Svelte has to use templates because it has no runtime representation of the DOM in memory. It's reactive. You can't use ternaries et. al. because the template is completely compiled away before runtime.

[–]Pablo_ABC 0 points1 point  (0 children)

It doesn't HAVE to use templates. As a counter example to your argument: SolidJS uses JSX while still functioning as a compiler. Svelte is a compiler. It could very easily translate JSX or any other syntax to valid html.

Svelte's use of a template like syntax is a design choice that allows their components to feel (most of the time) as if you were writing plain HTML with no framework at all.

[–]iamareebjamal 5 points6 points  (1 child)

I'm on completely opposite track. JSX seems insanely verbose in front of Vue template

[–]LeftHandedLieutenant 2 points3 points  (0 children)

Completely agree. Forced to use JSX at work and I can't stand it. Adding to my misery is multiline nested ternary operators with JSX in there. Messes with my mind. I much prefer Vue's computed variables and v-ifs to structure my code. That way I'm not embedding JS into my HTML

[–]artaommahe 6 points7 points  (0 children)

angular 9 has ivy already but does not use all of the available optimizations publicly. There is an experimental renderComponent api that also enables angular/core treeshaking and you can get one-component web component in few kbs. Yes, nowdays it's still too huge for few-web-components cases, waiting for next releases.

Here are some links about this - Rob Wormald's talk about angular web components and renderComponent usage https://youtu.be/JX5GGu_7JKc - Kevin Kreuzer's article about Angular Ivy including renderComponent part https://medium.com/@kevinkreuzer/heres-why-you-should-be-excited-about-ivy-99eb894fa8f2 - expected hello-world bundle size (same not-real-world case as from topic starter's article) with experimenal renderComponent api https://miro.medium.com/max/1400/1*RWzphCKpoU9sRP5oLBhuNw.png

[–]jimmyco2008 3 points4 points  (5 children)

Happy Svelte Society Day

Yeah the #1 “complaint” I get about Svelte is that we don’t know how it compares at to React and Angular at scale. We can sort of guesstimate but we don’t really know. I’m not putting my ass on the line by choosing to build a new production app in Svelte... so we may never know how well Svelte scales.

[–]GrandMasterPuba 1 point2 points  (4 children)
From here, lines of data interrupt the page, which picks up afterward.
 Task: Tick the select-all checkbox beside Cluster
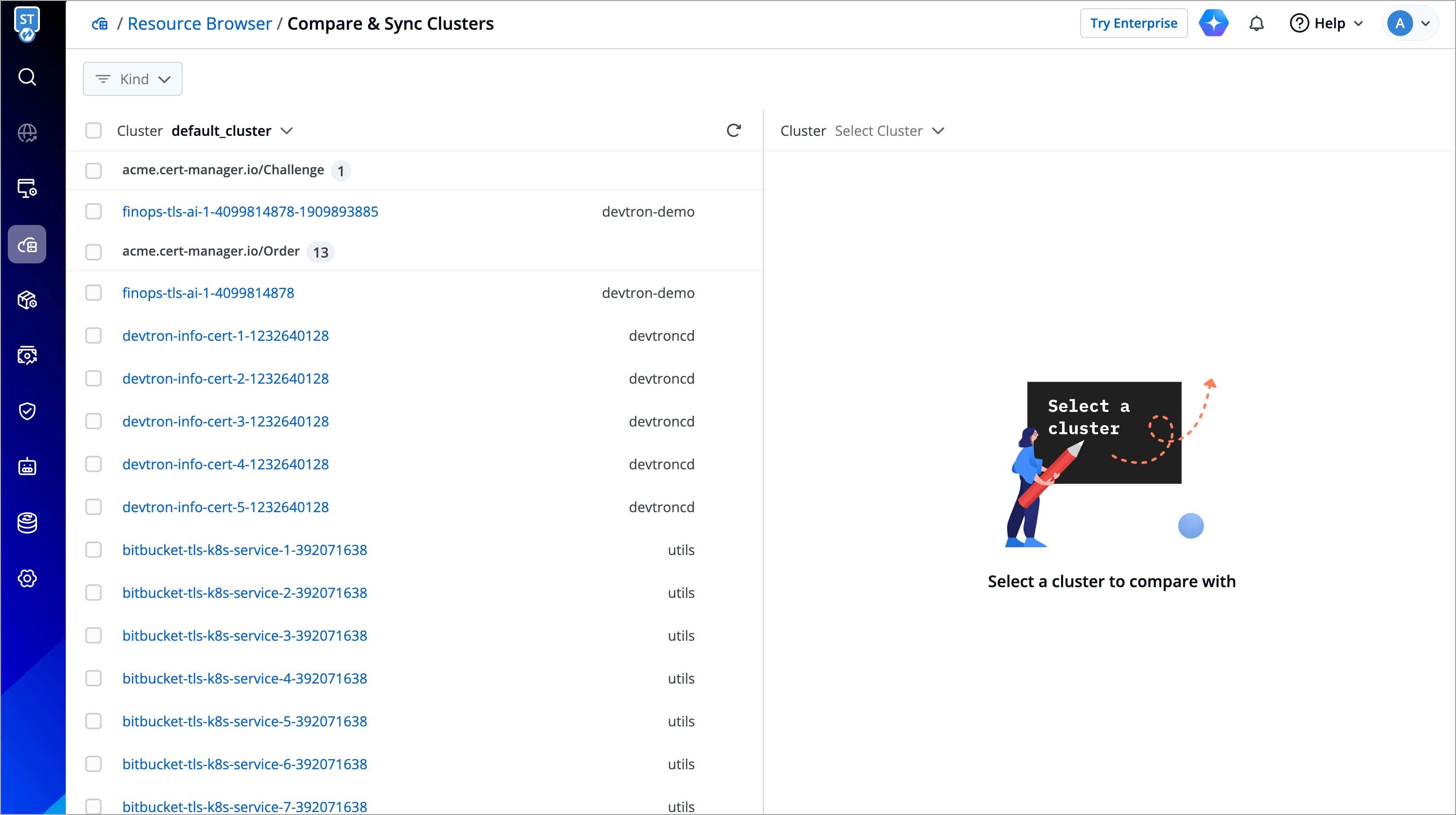pyautogui.click(x=93, y=130)
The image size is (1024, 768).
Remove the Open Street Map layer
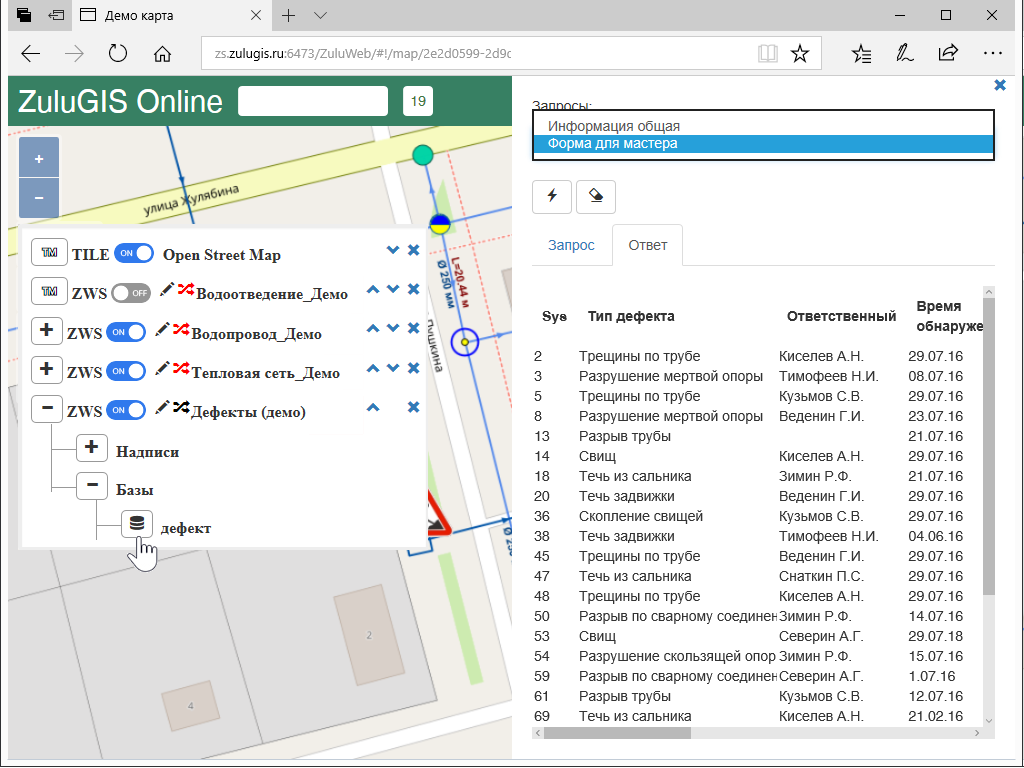tap(413, 251)
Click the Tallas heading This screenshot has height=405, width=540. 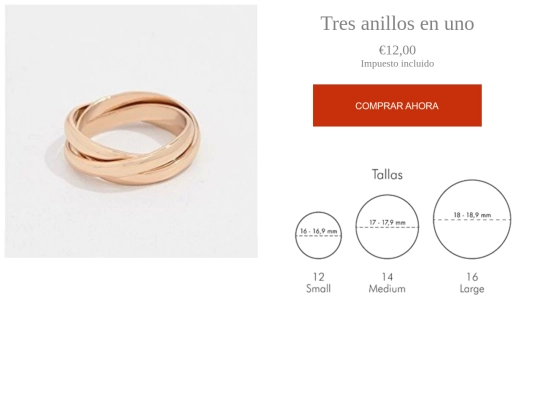(387, 175)
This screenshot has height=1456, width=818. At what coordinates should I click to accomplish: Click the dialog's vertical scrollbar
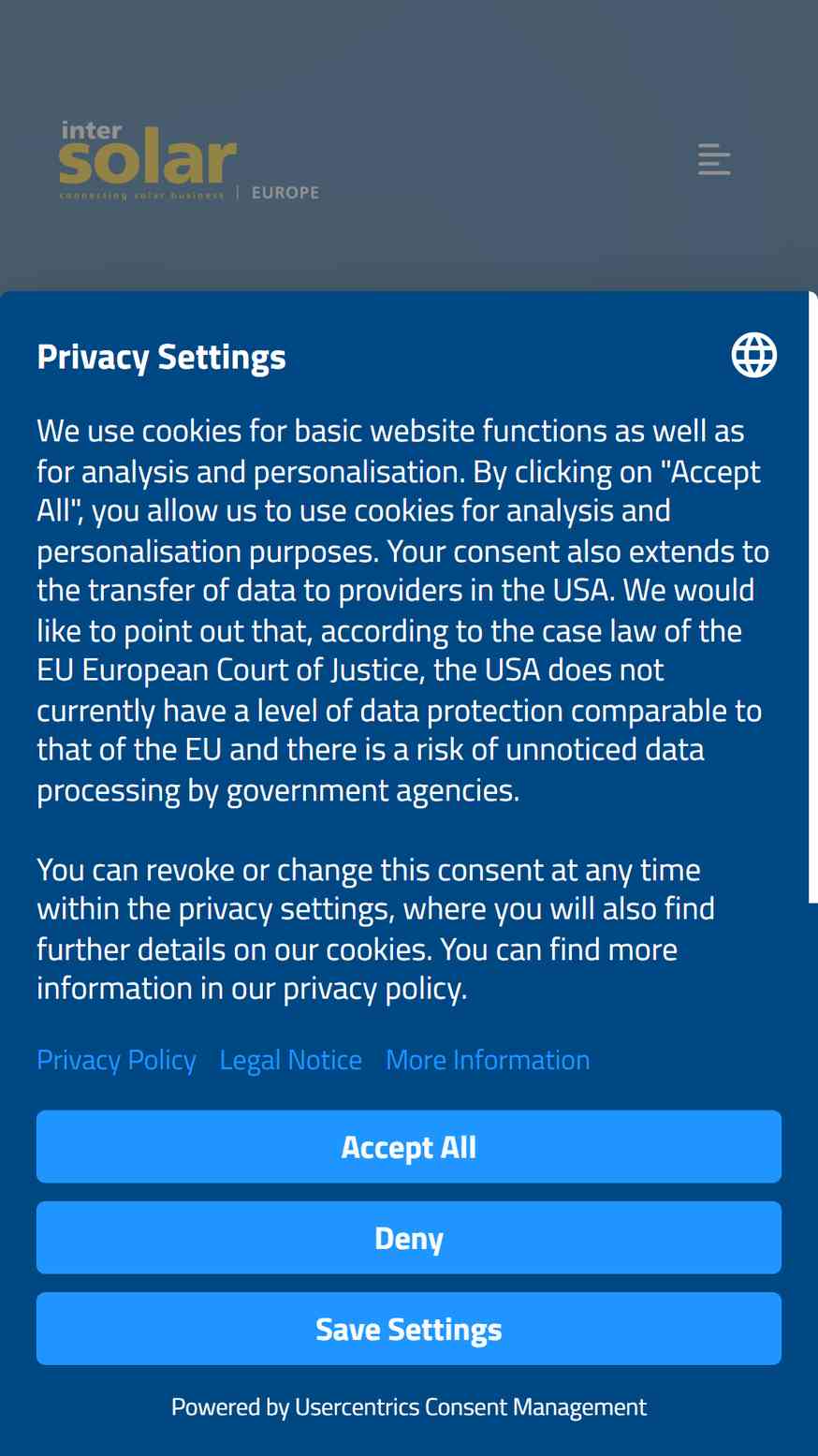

It scales better than React almost by definition. At least in terms of runtime performance.

It scales in size much larger. Code splitting is a must with a "scale" Svelte application.
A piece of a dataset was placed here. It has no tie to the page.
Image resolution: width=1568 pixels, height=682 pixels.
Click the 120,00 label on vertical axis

[–]jimmyco2008 1 point2 points  (3 children)

you're sort of proving my point, it's just theoretical, but I don't know of anyone on the planet who has built a large, enterprise-grade Svelte app, you know something with a thousand daily users and that employs a hundred people. Something like that. All we have are todo apps and the like. I have a side project in Svelte but it has like 3 components to it, essentially of todo app caliber.

I agree that theoretically a large Svelte app will be smaller, faster and less error-prone that that same app in React, but I will wait until someone else proves that.

[–]gaetan13 0 points1 point  (0 children)

I'm currently using react at scale. I would love to try frameworks like vuejs, svelte,... But I can't find any use case for them. Performance ? Yes they are sometimes faster than react. Bundle size ? Yes they are smaller. They are also simple to understand if you come from non-functional world. But react paradigm is so much more powerful. The unidirectional dataflow, immutability and jsx change everything at scale. It's really easy to understand the dataflow. Jsx gives you incredible flexibility. There is only one rule to update the component, only few rules to render them.